The Arrival by Shaun Tan

We used to have a saying in our house, "Never try to make a happy baby happier." The idea was that if everything was going beautifully, tossing in another toy might disrupt the balance. Well, I feel like a happier baby now that I have not only read Tales From Outer Suburbia by Shaun Tan*, but The Arrival as well.

The NY Times book review online talks of the book's "sheer beauty" and says that "His drawings depict architecture and clothing that are at once historic and futuristic," but that did not really prepare me for the real beauty and wonder I felt turning the pages. "Historic," in this case, means from various countries and times. "Futuristic" means a world with flying booths, fantastical creatures, and ways of getting food out of walls that corresponds more with dreams than daily life. Along with the characters, we too, are new to this place, which feels like the fantastical shadow of New York in the early 1900s.

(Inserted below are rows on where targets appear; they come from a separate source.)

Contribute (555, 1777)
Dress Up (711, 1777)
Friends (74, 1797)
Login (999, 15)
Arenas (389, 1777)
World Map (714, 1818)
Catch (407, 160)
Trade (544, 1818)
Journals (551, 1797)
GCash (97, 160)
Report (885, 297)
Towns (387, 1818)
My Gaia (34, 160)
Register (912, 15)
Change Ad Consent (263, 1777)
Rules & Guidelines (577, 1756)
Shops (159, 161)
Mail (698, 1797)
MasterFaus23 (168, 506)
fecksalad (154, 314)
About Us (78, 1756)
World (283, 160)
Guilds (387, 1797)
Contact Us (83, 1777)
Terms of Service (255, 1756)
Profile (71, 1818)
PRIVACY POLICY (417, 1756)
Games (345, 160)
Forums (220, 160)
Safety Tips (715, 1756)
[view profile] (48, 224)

On his websiteTan shows many images from The Arrival and tells about his process. He writes that his personal background of growing up in Australia with a Chinese father and an Australian mother gave him a "vague notion of separateness, an unclear identity, a detachment from roots…" Both Tan's sense of confusion and longing to understand is embodied in the characters' feelings and can be clearly understood, even without words.

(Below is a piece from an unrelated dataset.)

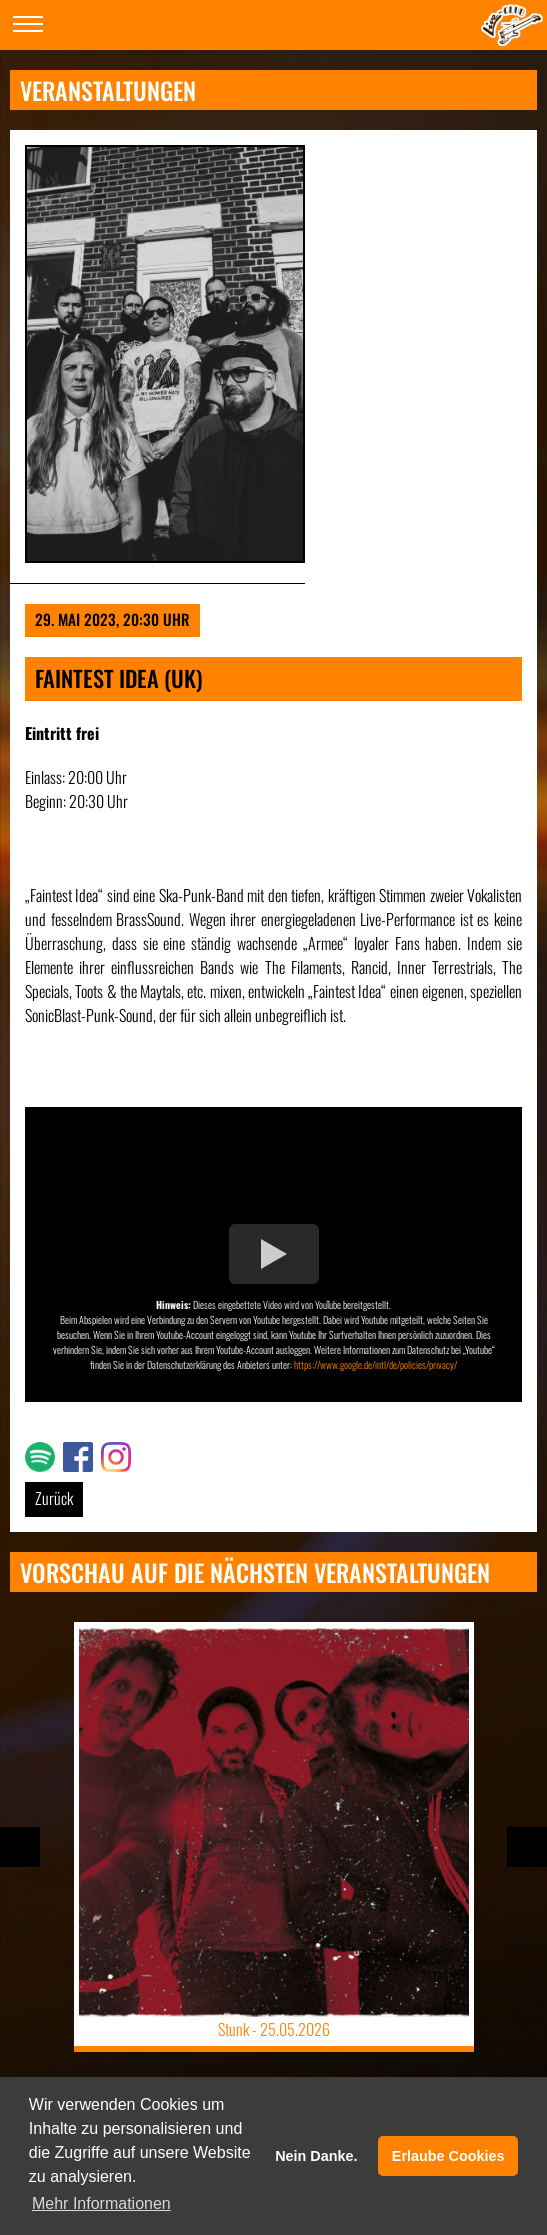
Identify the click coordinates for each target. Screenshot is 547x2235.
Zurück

Through his process he researched graphic novels and discovered that they are more like films than comics. He had not set out to produce a graphic novel, but it turned out that the story wanted to be told in pictures and to feel like a family photo album with sepia images. He cited learning about storytelling through sequence from Scott McCloud's Understanding Comics as an excellent resource (I agree), and how Japanese manga is quite different from American comics. He also mentioned another of my favorites, Uri Shulevitz's Writing with Pictures: How to Write and Illustrate Children's Books.

This story in images primarily unfolds through sequence, accumulation of ideas, and overall landscapes. I'd like to point out its brilliance on a purely structural level (I hope you will experience the story for yourself if you haven't already). It begins with a series of objects and a family portrait; we learn who this family is through the objects: their economic status, their relationships to each other, that someone will be traveling. In the portrait we see their faces. Next, we see a sequence of actions, like movie stills; the family arising and getting ready for the day. Thirdly, we are introduced to the landscape, what their world is like for them, and now for us. More sequenced actions—told in a grid of smaller pictures—and the landscapes that take up one page or a full page spread begin to alternate randomly. The pages are divided into differently sized squares and rectangles for visual variation. Time slows down and speeds up depending on how much attention he wants us to pay to a particular event. If we are to watch an action in minute detail, we see multiple images: each image only slightly different from the one preceding it. We might see hands packing or a factory worker on an assembly line. His pictures and his pacing are exquisite.

I've been feeling the difference between words and images for awhile now. Reading only images is a quiet feeling, it works on a different level. We have to understand the meaning with our body and through our intuition, which has the potential to be confusing. In this particular case, the artwork and the choices are so perfect that the story is clear.